Olga, Tatiana, Maria, and Anastasia–like the fingers on a hand, Tatiana the tallest, Anastasia the smallest, Maria the one most desperate for a ring. These are the daughters of the Tsar, the daughters of the last royal Russian family. The book tracks this loving cluster of sisters from the decks of their yacht to the prison walls of their final home. What do abdication and revolution mean to these young women? Told through each of their voices in alternating chapters, we see their day-to-day lives, in many ways, remain the same; they dote on their dogs, flirt with the soldiers, and are followed constantly by guards. But their desires for the future have all but disappeared. As conditions worsen and the provisional government loses power to the Bolsheviks, the girls huddle together to make sense of what is happening. At the same time hopeful and hopeless, naÏve and wise, their voices become a chorus singing the final song of Imperial Russia.

The Hangman in the Mirror

Françoise Laurent has never had an easy life. The only surviving child of a destitute washerwoman and wayward soldier, she must rely only on herself to get by. When her parents die suddenly from the smallpox ravishing New France, Françoise sees it as a chance to escape the life she thought she was trapped in.

Seizing her newfound opportunity, Françoise takes a job as an aide to the wife of a wealthy fur trader. The poverty-ridden world she knew transforms into a strange new world full of privilege and fine things — and of never having to beg for food. But Françoise’s relationships with the other servants in Madame Pommereau’s house are tenuous, and Madame Pommereau isn’t an easy woman to work for. When Françoise is caught stealing a pair of her mistress’s beautiful gloves, she faces a future even worse than she could have imagined: thrown in jail, she is sentenced to death by hanging. Once again, Françoise is left to her own devices to survive . . . Is she cunning enough to convince the prisoner in the cell beside her to become the hangman and marry her, which, by law, is the only thing that could save her life?
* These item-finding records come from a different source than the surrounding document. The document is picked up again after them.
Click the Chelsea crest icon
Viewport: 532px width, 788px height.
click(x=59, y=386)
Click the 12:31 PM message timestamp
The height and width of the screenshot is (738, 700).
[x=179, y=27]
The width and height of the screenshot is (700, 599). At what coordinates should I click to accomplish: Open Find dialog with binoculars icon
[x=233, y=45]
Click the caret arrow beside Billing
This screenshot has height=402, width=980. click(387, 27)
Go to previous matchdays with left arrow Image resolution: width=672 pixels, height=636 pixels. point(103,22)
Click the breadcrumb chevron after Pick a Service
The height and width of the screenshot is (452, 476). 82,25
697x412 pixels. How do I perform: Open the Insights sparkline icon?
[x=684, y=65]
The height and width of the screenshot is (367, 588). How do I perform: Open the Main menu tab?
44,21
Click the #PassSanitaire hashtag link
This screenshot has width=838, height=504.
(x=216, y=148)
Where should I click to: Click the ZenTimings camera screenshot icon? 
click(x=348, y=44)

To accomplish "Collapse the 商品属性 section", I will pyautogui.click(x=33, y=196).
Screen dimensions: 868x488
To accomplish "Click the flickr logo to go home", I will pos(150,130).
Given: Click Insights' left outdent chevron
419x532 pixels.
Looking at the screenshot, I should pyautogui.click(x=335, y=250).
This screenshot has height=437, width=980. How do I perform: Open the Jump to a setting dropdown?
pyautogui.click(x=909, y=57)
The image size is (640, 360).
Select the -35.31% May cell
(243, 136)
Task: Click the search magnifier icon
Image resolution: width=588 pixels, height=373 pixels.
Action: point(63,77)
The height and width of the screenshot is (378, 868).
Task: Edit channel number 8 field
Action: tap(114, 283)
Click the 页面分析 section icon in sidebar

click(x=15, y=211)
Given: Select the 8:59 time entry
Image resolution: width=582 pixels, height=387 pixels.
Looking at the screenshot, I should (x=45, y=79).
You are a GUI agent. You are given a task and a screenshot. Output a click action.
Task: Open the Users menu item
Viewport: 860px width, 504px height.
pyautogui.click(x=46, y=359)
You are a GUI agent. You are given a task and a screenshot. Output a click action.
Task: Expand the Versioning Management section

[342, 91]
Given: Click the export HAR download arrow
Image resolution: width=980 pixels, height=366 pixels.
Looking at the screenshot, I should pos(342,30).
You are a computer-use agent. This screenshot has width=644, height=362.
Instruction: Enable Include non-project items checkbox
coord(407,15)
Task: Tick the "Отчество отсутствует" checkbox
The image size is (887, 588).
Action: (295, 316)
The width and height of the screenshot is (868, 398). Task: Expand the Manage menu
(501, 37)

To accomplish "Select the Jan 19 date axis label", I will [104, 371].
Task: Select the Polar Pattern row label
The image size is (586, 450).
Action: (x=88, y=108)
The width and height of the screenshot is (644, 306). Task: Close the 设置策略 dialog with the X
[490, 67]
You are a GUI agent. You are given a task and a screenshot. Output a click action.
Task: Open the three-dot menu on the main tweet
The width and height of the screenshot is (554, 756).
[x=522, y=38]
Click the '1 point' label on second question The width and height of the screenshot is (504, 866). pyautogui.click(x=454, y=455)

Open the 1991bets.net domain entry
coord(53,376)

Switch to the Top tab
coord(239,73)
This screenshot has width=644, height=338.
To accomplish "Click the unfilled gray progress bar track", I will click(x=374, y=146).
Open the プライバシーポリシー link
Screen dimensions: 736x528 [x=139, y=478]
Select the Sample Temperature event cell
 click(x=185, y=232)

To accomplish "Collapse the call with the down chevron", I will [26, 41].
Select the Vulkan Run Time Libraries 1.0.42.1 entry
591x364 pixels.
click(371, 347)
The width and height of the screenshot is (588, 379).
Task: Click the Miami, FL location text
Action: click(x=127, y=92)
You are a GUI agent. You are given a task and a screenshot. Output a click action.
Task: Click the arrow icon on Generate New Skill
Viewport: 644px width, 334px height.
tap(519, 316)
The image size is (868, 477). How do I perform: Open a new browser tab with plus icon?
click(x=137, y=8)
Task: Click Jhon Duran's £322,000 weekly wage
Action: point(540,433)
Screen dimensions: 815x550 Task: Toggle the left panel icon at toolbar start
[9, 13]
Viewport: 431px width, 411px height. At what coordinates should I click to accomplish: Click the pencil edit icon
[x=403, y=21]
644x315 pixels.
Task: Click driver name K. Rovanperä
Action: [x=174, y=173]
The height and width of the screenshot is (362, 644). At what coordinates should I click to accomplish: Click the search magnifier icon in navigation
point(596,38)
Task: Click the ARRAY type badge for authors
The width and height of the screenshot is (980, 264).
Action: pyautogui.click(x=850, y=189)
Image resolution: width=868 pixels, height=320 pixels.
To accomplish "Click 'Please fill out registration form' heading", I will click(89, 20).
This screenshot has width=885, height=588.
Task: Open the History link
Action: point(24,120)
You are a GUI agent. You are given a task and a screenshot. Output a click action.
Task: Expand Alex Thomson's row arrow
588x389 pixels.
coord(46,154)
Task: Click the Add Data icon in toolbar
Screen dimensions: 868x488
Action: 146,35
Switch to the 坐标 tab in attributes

Featured in Volume VI, Issue 2 of WOW Review.

War Games

Newbery Honor winner Audrey Couloumbis (“Getting Near to Baby”) and her husband, Akila, deliver this gripping novel based on Akila’s boyhood experiences during World War II, after the Germans invaded Greece. What were once just boys’ games soon become matters of life and death for 12-year-old Petros and his older brother, Zola.

Dogtag Summer

Twelve-year-old Tracy–or Tuyet–has always felt different. The villagers in Vietnam called her con-lai, or “half-breed,” because her father was an American GI. And she doesn’t fit in with her adoptive family in California, either. But when Tracy and a friend discover a soldier’s dogtag hidden among her father’s things, it sets her past and her present on a collision course. Where should her broken heart come to rest? In a time and place she remembers only in her dreams? Or among the people she now calls family?

My Brother’s Shadow

As World War I draws to a close in 1918, German citizens are starving and suffering under a repressive regime. Sixteen-year-old Moritz is torn. His father died in the war and his older brother still risks his life in the trenches, but his mother does not support the patriotic cause and attends subversive socialist meetings. While his mother participates in the revolution to sweep away the monarchy, Moritz falls in love with a Jewish girl who also is a socialist. When Moritz’s brother returns home a bitter, maimed war veteran, ready to blame Germany’s defeat on everything but the old order, Moritz must choose between his allegiance to his dangerously radicalized brother and those who usher in the new democracy.

See the review at WOW Review, Volume 5, Issue 1

Between Shades of Gray

In 1941, fifteen-year-old Lina, her mother, and brother are pulled from their Lithuanian home by Soviet guards and sent to Siberia. Her father is sentenced to death in a prison camp while she fights for her life, vowing to honor her family in a labor camp.